Dopo queste scene fu alla fine possibile di persuader Campana a rincasare, per il meglio. Tre o quattro amici si offersero di accompagnarlo a casa, e uscirono con lui in mezzo. Senonché la serata s'era iniziata troppo elettrica per finir senz'altre burrasche. Strada facendo, Campana si ribellò, tentò di fuggire e tornare nel centro, schiaffeggiò uno dopo l'altro i suoi accompagnatori; finché arrivati sul Lungarno acculò l'un di essi, che era lunghissimo, alla spalletta, ve lo inchiodò, e, col puntargli al petto un bastoncello strappato di mano ad un altro, poco ci mancò non lo traboccasse nel fiume in piena.

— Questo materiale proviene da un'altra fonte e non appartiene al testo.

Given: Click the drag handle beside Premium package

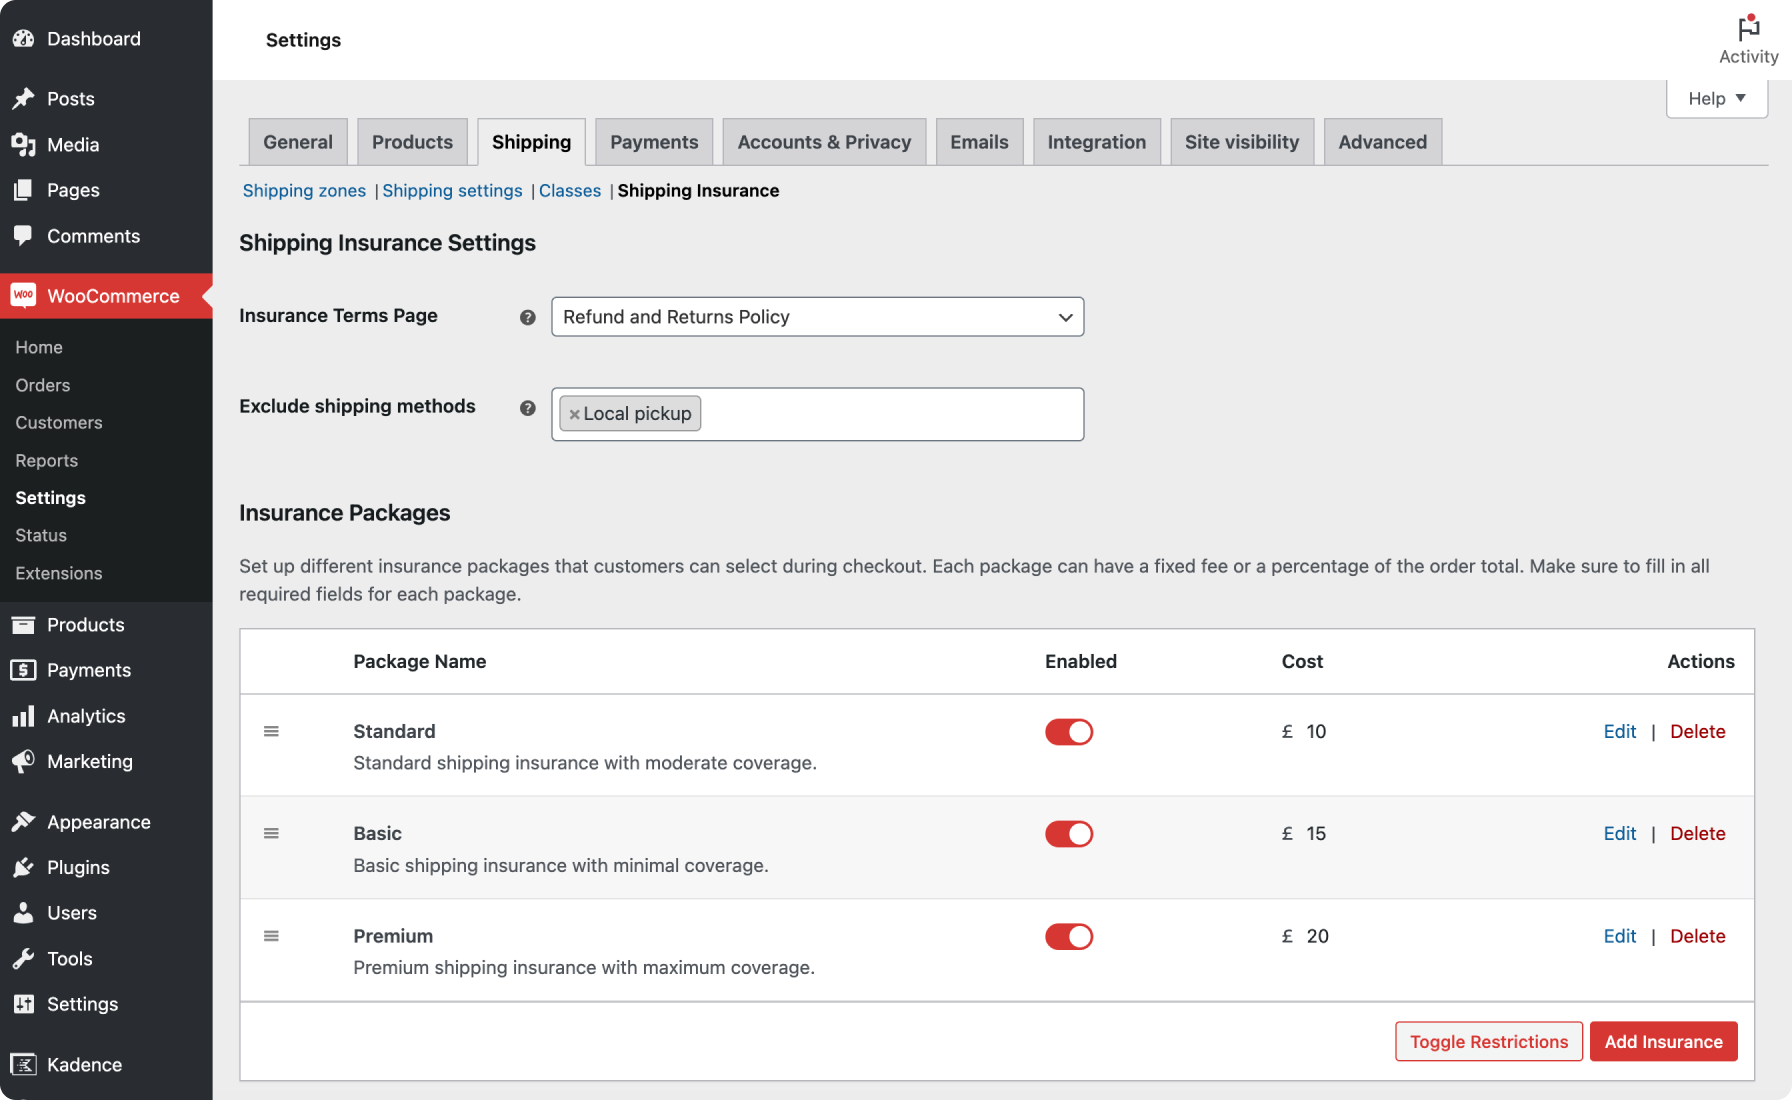Looking at the screenshot, I should (271, 936).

Tra queste avventure miste di poesia, di puro spirito giovanile, di bizzarrie e di violenza zingaresca e plebea, si avvicinava il tempo della nostra guerra, dove ognuno di noi doveva immergersi per trovare la morte o la purificazione spirituale. Campana, deterso del suo tedeschismo mediante grattamenti e ingommature, e interventista a suo modo, voleva precipitarvisi come gli altri, ma lo fece in modo originalissimo e inopinatissimo; senza che tuttavia gli riuscisse. Un bel giorno sapemmo che si era arruolato volontario col grado di sergente, che nessuno gli conosceva per l'innanzi. Avemmo notizie di lui da non si capiva bene quale caserma. Ma quasi nello stesso tempo apprendemmo che, ormai sempre meno padrone di sé, ne aveva in pochi giorni fatte di quelle da esser riformato in quattr'e quattr'otto per alterazione cerebrale progressiva.

Non seppi quasi più nulla di lui quando fui al fronte; ma indovinai da qualche sua rara lettera piena di disordine spirituale che il suo stato precipitava verso la catastrofe. Mi si parlò poi durante una mia licenza di certi suoi amori assurdi e battaglieri, di scorribande in Isvizzera, di un Campana urlator di giornali a Torino, di mesi da lui trascorsi in prigione, di lettere minacciose o grottesche ch'egli mandava a questo o quell'amico. Il 16 dicembre 1917 ne scrisse dalla Lastra a Signa una anche a me dov'egli m'annunziava la sua decisione al suicidio dopo un colloquio avuto col commissario di polizia del luogo, il quale gli aveva posto perentoriamente il dilemma, di tornare con una certa scrittrice o di andare in prima linea. Ecco in parte il testo di quella lettera:


«Caro Soffici,
Ho deciso di finirla. X. mobilita contro di me il fango delle vie ma preferisco morire piuttosto che tornare con Lei. Il commissario mi ha fatto chiaramente comprendere che se non torno con X. mi manda al fronte. Tu mi hai visto e sai il mio stato. È 
meglio dunque che abbrevi le mie sofferenze...»


Non si suicidò altrimenti; ma di lì a poco fece una fine forse peggiore della morte. Da allora le mura del manicomio fiorentino di Castelpulci costudiscono il segreto straziante della sua pazzia.